If you were to try to address every possible independence assumption in practice, you'd never get through a research project, let alone get a real product out the door as this company has done.

[Edit: syntax]

noelwelsh · on April 20, 2012

Then it also makes A/B testing unsuited to the task...

Independence is a useful assumption, as it allows more tractable algorithms. It is a correct assumption? No, obviously not, but it close enough to correct that the results you get from it are good. People have made plenty of money using A/B testing, which also makes an independence assumption, and people will make plenty of money using bandit algorithms. The only difference is they'll make more money using bandit algs.

cschmidt · on April 20, 2012

I know about the Gittins index to solve Multi-armed bandit problems, from 1979.

http://en.wikipedia.org/wiki/Gittins_index

I thought that was supposed to be optimal in some sense.

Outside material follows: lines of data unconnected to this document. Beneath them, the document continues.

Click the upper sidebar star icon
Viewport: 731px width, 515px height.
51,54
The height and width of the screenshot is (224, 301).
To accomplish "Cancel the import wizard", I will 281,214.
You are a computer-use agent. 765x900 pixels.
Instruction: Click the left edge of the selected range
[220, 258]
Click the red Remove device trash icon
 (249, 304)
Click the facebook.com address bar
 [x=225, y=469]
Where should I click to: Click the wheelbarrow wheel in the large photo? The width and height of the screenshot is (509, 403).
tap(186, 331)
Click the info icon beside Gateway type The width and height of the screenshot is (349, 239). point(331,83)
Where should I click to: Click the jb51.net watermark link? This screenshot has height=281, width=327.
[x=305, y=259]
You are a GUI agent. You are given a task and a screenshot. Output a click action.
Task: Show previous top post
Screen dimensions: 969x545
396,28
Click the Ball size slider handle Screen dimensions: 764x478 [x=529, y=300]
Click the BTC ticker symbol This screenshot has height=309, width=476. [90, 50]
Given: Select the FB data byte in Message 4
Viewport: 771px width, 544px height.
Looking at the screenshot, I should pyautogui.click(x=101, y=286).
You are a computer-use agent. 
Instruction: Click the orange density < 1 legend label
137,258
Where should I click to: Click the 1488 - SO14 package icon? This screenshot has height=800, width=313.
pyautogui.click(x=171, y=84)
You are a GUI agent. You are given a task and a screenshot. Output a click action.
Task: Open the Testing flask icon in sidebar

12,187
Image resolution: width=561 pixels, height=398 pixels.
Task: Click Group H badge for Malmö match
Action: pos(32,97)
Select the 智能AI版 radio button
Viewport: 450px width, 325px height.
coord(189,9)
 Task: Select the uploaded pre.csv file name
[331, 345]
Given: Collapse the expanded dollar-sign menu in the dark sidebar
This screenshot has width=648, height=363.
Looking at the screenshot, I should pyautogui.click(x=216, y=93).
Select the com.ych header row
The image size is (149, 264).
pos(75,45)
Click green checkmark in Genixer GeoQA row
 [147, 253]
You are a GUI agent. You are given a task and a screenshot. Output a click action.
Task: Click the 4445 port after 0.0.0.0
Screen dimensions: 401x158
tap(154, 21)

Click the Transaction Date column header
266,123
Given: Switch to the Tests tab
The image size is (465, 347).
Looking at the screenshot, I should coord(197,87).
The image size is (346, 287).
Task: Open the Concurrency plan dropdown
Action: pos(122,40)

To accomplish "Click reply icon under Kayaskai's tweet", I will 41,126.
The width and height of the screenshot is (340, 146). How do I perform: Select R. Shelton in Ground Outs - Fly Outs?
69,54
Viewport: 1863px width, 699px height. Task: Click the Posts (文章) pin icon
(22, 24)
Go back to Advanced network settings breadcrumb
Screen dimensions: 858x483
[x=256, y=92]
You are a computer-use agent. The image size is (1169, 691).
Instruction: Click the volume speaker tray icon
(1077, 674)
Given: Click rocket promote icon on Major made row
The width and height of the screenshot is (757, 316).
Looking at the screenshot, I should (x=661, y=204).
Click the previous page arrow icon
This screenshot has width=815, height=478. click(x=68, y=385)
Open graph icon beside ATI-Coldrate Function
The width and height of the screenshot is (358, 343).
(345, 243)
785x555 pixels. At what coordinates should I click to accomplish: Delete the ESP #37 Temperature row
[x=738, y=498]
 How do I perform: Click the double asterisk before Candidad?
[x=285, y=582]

How does the paper cited in this post improve on that?

noelwelsh · on April 20, 2012

The kind of optimality we're talking about is the up-to-constant factors / Big-O kind. The Gittins index has better constant factors than UCB-1. However, UCB-1 can be computed easily whereas Gittins indices are very expensive to compute.

wccrawford · on April 20, 2012

He'd lose that bet about the supermarket. Produce is in the far back corner, the bakery is in the front corner near the entrance, and the dairy is on the other side of the store in the back. 1 out of 3. I win.

But I doubt that it's laid out that way to make people walk all the way across the store. It's that way because there's only so many walls, and those departments need space that the customers can't enter. Meat and seafood are along the rest of the wall at the back for the same reason.

zachallia · on April 20, 2012

did you a/b test that default styled sign up button?

noelwelsh · on April 20, 2012

Zing! :)

No, we haven't. We're not in a growth stage yet. On a normal day (this is not a normal day) Myna doesn't get very much traffic. We've already validated the concept with earlier beta testers and are now refining the offering. Once we've done that we'll by trying to drum up more traffic and start optimising.

zachallia · on April 21, 2012

haha sweet, i figured. was just being an ass.